Ruthless Records’ Woodland Hills offices
When Eazy was suddenly diagnosed as HIV+, and then with AIDS, everyone was shocked. Eazy later claimed he got the disease by sleeping around with many women, but an AIDS expert I talked to for Original Gangstas says the odds of this happening are slim.
Many people have theories about how Eazy contracted the disease; Ruthless rapper Kid Frost -- who now goes by Frost -- contends that Eazy was given the virus via “tainted” acupuncture needles, after beginning treatment following an accident while riding 4-wheelers. In an interview for a documentary about Latinos in rap called For the Record, Frost said Eazy was injected by someone (Jerry Heller is implied), though he offers no evidence, beyond the fact that Eazy died quickly. I find this hard to believe, even more doubtful than the theory that Suge killed Eazy.

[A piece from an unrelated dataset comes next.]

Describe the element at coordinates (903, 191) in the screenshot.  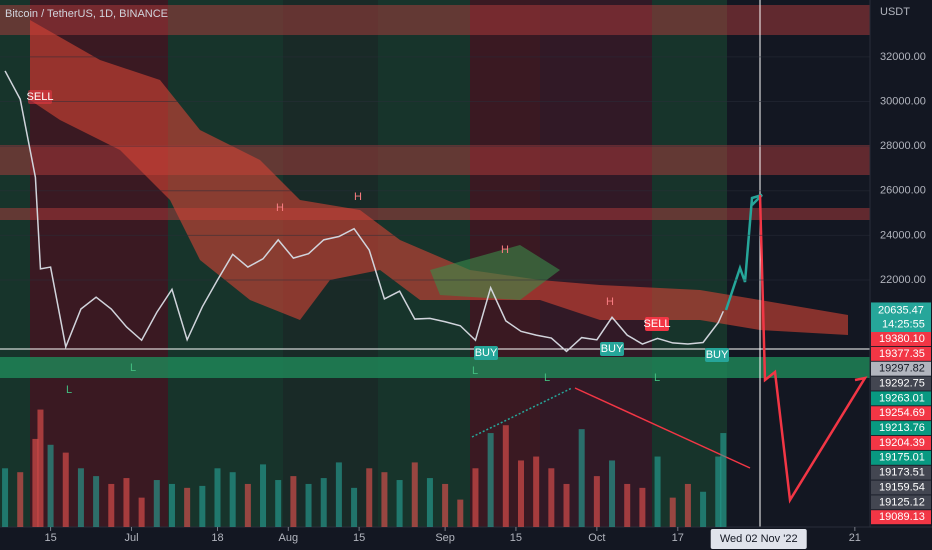
I see `y-tick-label: 26000.00` at that location.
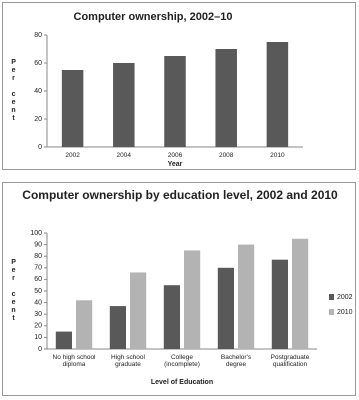  What do you see at coordinates (38, 244) in the screenshot?
I see `y-tick-label: 90` at bounding box center [38, 244].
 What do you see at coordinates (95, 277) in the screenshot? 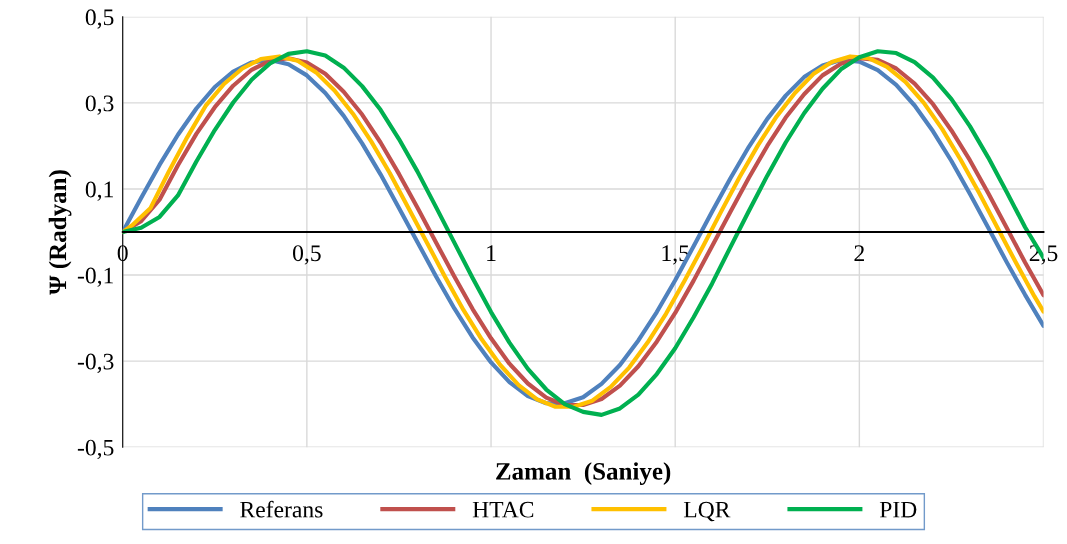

Whatever the case, Eazy deteriorated quickly. At Cedars-Sinai, the Nation of Islam stood guard. Eazy married his girlfriend Tomica Woods, a former Motown Records employee, in a hastily-arranged bedside ceremony. This may have been about love, or because he wanted someone to shepherd his label after he was gone. Or both.
Nonetheless, Tomica has somehow emerged as the villain of this story. Many of Eazy’s family members believe she did not divide up his inheritance properly. The fact that Ruthless floundered after his death, under her watch, didn’t help.
But it would have floundered under anyone’s watch. Eazy was sui generis. There was no one like him. He may not have written, say, “The Boyz-n-the-Hood,” and he may have struggled to rap it initially, but he embodied the song’s character — the figure that would come to epitomize gangsta rap — in a way no one else could have. The songs he and N.W.A created gave voice to people who were born with little, but weren’t going to be pushed around.

Arabian Prince, Jerry Heller, Eazy-E, Dr. Dre, DJ Yella, courtesy of Juana Sperling
In the decades since his death, Eazy’s music has permeated youth cultures around the world, changing the landscape of not just music, but fashion and the arts.
That so many artists feel free to express themselves in whatever manner they choose, to say whatever nasty thing that’s on their mind, no matter who it might offend? That’s Eazy’s influence. And it’s trickled down to the rest of us, whether we realize it or not.